__PROBLEM TO SOLVE__. Pick out every line of the items below that contains the word "button", matching case exactly, and copy each one.

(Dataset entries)
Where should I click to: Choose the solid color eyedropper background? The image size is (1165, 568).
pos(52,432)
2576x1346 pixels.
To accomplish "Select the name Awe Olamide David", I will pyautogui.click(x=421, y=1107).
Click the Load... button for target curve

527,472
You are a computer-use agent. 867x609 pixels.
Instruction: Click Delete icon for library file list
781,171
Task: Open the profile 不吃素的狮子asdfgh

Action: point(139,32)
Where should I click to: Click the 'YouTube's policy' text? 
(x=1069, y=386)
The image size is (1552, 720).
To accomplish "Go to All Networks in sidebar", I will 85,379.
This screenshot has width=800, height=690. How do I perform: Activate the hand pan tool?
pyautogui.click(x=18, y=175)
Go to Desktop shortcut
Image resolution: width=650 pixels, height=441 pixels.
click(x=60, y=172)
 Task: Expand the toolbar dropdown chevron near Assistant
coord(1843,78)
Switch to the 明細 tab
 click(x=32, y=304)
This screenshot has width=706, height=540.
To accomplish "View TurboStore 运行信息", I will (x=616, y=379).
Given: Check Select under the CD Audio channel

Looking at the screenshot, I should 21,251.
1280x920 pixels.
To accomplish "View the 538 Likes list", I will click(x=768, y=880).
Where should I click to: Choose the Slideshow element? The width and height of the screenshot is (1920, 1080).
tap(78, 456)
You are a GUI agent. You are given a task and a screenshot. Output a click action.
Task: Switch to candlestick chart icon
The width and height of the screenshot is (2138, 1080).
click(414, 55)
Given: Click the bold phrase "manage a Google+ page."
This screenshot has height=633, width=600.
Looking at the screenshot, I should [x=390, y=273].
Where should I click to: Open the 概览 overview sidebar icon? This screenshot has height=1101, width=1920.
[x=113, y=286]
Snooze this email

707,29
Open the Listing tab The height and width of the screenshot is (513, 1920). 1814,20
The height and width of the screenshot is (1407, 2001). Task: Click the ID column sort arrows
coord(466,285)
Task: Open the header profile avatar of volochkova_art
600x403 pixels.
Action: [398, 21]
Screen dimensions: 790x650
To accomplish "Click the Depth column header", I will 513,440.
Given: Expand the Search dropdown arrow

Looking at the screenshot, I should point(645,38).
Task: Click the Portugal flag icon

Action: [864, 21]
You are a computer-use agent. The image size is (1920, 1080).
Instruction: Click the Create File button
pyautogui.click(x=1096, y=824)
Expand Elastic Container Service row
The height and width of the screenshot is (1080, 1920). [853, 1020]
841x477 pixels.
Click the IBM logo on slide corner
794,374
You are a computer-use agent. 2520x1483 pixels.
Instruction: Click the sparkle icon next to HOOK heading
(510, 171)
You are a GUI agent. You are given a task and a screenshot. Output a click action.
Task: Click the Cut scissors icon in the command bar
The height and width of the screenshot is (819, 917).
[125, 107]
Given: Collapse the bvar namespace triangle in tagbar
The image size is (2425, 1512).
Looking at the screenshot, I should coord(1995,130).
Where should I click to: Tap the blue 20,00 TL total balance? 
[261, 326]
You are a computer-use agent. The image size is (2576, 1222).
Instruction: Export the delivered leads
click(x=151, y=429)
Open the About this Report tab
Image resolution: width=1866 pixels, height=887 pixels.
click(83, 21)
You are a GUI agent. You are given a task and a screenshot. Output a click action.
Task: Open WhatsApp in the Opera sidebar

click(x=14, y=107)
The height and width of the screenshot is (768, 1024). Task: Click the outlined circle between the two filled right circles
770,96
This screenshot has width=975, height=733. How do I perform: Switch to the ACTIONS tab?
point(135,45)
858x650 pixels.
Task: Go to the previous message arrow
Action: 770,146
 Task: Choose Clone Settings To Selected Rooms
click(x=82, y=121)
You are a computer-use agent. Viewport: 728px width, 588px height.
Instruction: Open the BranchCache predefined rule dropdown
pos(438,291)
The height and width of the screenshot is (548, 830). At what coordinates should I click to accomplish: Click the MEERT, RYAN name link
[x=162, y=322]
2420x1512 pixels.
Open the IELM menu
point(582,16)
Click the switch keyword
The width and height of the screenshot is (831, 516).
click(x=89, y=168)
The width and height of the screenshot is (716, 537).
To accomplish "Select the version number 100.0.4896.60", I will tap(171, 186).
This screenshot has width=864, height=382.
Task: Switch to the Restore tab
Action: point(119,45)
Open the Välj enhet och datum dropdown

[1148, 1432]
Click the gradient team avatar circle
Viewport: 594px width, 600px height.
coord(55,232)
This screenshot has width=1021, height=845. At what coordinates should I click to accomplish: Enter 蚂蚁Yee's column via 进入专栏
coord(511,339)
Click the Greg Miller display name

__FULL RESPONSE__.
Click the Load... button for target curve
Instruction: Click the Create File button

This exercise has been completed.